June 14, 2009
June 14, 2009
June 17, 2009
Recruitment and Retention in Engineering Technology Programs
14.1194.1 - 14.1194.7
The Development of a Formal Research Study on Correlating Student Attendance to Student Success
It is generally accepted that today's engineering technology students are very different from the students of 20 years ago. They are of the "digital age" and are assumed to have different learning styles than the traditional students of generations before, although one might suggest that the teaching methods of the past did not work well even for earlier generations. One of the long established tenets of teaching is that attendance in class leads to student success. A research study is being initiated to examine if this correlation currently exists and if so to what extent. This paper describes the formulation, methodology and design of this study to formally test the relationship of attendance with student success. This is the start of a formal five year research study to determine the impact of attendance in class, whether attendance has a correlation with student success, and does this correlation change during the progression of a student throughout their undergraduate experience. The study will involve students from Mechanical Engineering Technology, Computer Engineering Technology, Manufacturing Technology, Construction Management, and a service course to the general student body. Data will be derived from four different instructors who will teach approximately 20 classes per year ranging from freshman to senior students. One of the objectives of the study is to track an individual student over their entire undergraduate education. The study will also determine if this correlation changes as the student progresses.

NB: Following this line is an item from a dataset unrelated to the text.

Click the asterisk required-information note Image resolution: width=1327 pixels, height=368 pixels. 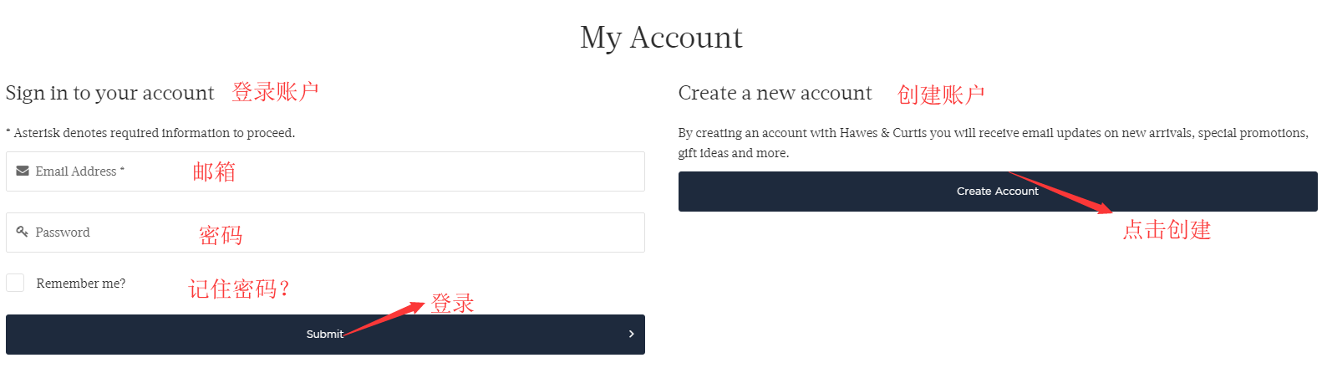point(150,133)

Today's students are fundamentally different than those from the past. They have more technology at their disposal to either support their studies or distract them from studying. These "digital age" students also exhibit different learning styles that can be traced back to their technology and its use. Few visit the library to do research, but they all search for information online. They spend more time staring at screens whether it is a computer, cell phone, PDA, IPod, television, or movie than they do reading books. Technology has changed their expectations along with their classroom experiences. Perhaps even their need to attend class.

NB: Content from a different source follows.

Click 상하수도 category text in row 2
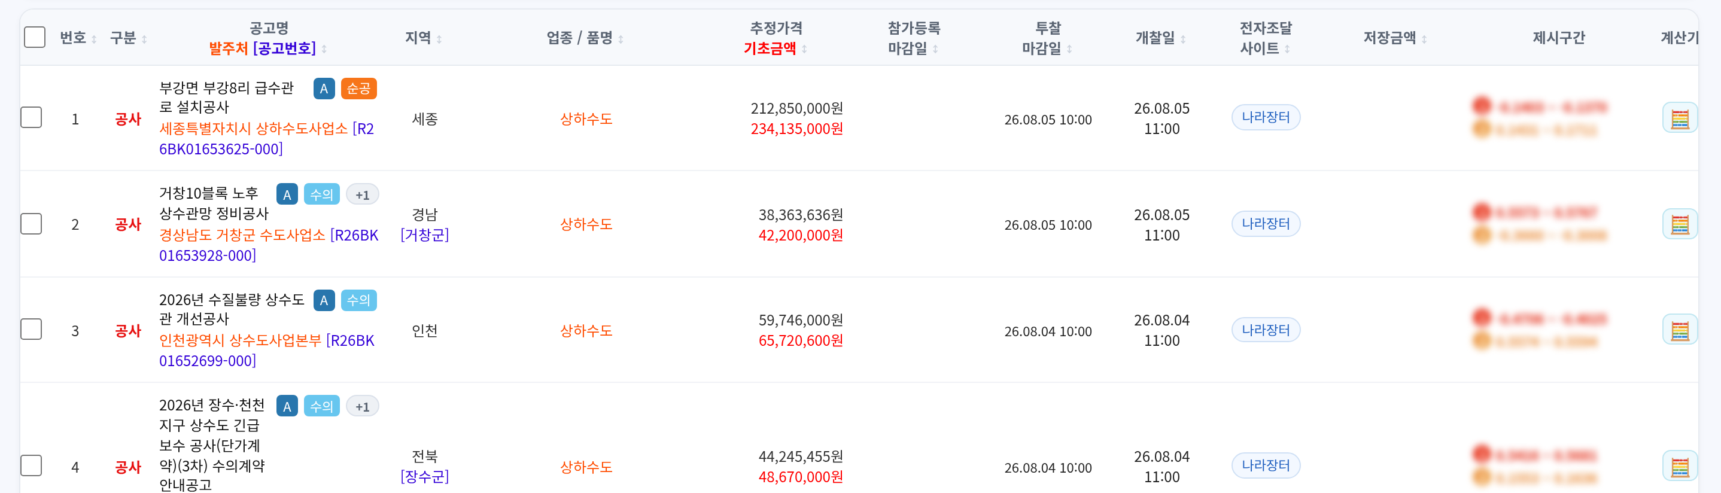 click(586, 224)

It is generally accepted that attending class has a positive correlation with student success leading to a better understanding of the course material. Studies by Cohn and Johnson3 (2006); Davidovitch and Soen4 (2006); Moore7 (2003); White, Thomas, Johnson, and Hyde12 (2008); and many others have investigated the effects of class attendance and discovered supporting results. Class attendance was one of the factors that students control leading to academic success as examined by Dollinger, Matyja, and Huber5 (2008); Yudko, Hirokawa, and Chi13 (2008); and Webb, Christian, and Armitage11 (2007). Incentives, penalties, and motivators for attending class were considered by Brooks, Burton, Cole, Miles, Torgerson, and Torgerson2 (2008); Gump6 (2005); and Moore8 (2005).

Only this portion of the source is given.